I have tried everything from only having a specific permutation of my GPUs be visible to CUDA to reinstalling everything related to CUDA but can’t figure out why I cannot run with multiple GPUs. If anyone could point me in the right direction, it would be greatly appreciated.

3 Likes

Was this ever resolved? I’m facing the same problem.

1 Like

Which version of PyTorch are you using? Can you share a self-contained repro?

1 Like

@ptrblck was this issue ever solved. I have seen a lot of threads on pytorch forums regarding NCCL deadlock but I didn’t find any solution.

I was not able to solve this issue, and my rig is currently disassembled and across the country so no way I can be of much help unfortunately.

It seems this issue was not solved and we don’t have a code snippet to reproduce this issue.
I would generally recommend to use the latest stable version (and try out the nightly, if possible) using the latest CUDA, NCCL etc. versions.

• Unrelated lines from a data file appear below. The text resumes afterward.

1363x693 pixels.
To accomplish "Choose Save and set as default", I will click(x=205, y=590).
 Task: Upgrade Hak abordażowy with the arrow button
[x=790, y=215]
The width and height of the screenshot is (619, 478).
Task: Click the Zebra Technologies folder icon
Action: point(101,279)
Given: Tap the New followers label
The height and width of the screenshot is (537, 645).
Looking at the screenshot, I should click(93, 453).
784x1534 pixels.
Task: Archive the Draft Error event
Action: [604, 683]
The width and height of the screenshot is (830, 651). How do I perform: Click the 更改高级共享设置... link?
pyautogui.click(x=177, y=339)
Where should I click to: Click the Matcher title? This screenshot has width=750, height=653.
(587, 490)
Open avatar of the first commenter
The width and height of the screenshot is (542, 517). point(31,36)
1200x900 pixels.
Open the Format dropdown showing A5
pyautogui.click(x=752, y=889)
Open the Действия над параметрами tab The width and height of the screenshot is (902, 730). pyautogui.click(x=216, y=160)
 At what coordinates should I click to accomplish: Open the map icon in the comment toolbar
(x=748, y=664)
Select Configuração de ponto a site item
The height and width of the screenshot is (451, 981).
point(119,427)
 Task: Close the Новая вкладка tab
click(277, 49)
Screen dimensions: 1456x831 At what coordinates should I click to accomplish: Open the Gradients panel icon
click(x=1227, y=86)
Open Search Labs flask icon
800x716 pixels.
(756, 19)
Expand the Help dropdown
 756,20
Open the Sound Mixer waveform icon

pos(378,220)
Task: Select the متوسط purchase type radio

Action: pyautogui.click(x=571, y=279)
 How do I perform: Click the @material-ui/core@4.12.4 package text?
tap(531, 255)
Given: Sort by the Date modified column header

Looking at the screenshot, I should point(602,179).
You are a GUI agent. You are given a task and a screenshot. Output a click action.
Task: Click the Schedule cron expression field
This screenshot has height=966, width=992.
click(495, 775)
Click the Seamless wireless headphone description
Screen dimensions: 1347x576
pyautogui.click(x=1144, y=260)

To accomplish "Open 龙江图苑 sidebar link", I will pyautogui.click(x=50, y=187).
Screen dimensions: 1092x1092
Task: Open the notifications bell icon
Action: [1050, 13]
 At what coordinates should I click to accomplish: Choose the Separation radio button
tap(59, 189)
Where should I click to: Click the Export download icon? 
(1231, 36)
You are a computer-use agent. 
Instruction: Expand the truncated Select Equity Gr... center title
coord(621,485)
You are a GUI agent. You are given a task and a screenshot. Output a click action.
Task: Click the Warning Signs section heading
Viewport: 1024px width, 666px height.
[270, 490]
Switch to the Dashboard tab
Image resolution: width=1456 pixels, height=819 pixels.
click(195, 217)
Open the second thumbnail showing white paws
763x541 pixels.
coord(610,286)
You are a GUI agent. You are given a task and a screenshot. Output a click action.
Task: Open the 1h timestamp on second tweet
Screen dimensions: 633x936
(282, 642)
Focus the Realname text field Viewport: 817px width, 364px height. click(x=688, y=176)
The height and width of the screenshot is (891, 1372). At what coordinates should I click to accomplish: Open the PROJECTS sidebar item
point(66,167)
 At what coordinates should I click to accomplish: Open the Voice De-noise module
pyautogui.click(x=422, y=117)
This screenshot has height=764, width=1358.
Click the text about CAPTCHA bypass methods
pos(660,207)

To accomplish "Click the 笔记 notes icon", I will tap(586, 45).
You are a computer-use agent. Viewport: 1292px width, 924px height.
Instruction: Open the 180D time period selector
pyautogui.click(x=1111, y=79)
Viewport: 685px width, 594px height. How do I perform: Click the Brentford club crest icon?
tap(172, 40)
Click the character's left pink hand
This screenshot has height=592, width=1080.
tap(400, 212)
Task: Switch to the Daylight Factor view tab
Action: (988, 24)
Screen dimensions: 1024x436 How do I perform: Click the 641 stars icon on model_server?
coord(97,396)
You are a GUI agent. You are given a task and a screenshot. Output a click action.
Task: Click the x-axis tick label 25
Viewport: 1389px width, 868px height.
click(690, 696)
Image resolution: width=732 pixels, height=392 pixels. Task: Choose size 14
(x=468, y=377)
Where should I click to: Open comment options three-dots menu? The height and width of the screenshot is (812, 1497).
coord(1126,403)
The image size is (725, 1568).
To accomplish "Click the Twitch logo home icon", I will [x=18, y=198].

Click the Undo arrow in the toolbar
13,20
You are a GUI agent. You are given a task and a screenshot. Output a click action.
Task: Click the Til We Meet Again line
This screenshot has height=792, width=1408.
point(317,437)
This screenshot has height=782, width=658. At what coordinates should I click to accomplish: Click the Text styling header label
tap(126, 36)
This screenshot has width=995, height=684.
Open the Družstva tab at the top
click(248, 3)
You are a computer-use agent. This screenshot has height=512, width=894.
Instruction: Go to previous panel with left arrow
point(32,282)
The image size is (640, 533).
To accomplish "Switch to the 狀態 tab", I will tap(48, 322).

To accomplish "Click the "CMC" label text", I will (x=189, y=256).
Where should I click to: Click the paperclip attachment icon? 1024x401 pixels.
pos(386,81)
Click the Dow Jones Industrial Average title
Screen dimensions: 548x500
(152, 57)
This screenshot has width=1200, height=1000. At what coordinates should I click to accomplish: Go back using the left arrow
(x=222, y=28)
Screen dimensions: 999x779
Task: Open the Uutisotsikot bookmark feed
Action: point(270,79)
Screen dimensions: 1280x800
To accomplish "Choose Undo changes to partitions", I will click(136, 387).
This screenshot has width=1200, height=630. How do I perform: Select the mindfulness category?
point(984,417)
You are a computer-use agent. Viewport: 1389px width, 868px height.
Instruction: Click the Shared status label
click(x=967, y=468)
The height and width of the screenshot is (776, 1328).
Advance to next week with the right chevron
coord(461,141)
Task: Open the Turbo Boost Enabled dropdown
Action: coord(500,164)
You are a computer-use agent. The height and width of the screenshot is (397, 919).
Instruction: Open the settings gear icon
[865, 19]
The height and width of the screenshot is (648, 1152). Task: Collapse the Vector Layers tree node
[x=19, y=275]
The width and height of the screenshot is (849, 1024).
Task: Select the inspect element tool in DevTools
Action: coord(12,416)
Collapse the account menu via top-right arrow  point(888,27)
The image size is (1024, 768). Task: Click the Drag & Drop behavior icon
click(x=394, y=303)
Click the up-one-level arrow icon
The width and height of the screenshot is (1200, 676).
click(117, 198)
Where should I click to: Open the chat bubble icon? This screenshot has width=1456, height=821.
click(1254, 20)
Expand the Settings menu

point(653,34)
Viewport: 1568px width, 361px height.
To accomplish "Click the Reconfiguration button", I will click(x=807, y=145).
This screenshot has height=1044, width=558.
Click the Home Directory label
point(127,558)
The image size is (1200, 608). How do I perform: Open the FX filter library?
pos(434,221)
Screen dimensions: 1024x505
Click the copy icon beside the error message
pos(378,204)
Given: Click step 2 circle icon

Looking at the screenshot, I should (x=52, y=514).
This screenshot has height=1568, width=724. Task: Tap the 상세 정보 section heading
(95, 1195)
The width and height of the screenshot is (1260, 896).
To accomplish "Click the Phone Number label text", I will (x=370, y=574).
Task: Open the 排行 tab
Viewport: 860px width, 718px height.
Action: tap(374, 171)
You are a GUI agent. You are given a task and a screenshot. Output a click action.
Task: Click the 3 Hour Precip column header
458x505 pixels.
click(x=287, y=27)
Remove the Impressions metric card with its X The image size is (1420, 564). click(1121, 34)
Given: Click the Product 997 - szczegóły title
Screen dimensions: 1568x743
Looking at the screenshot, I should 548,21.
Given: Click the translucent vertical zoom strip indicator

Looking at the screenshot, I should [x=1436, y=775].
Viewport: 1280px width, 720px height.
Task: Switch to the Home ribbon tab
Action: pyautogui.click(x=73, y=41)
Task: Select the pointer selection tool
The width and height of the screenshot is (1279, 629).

If the error is still observable, an executable code snippet to reproduce this issue is very helpful.

1 Like

I tried the pytorch-nightly which uses NCCL 2.7.6. I have not faced the deadlock again yet. Thanks @ptrblck.

@Jeffrey_Wang you might want to try that out.

@ptrblck what could be issue with the previous version?

Nothing we are aware of, i.e. we haven’t seen deadlocks in NCCL 2.4 before.